======== GIVEN DATA ========
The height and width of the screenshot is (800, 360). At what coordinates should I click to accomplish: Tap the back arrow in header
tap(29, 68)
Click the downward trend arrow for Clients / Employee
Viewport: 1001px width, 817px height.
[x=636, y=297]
========
> AIM OF THE TASK:
What you return must match the data above character for character.

> EXERCISE RESULT:
The height and width of the screenshot is (800, 360). At what coordinates should I click to accomplish: Tap the back arrow in header
tap(29, 68)
Click the downward trend arrow for Clients / Employee
Viewport: 1001px width, 817px height.
[x=636, y=297]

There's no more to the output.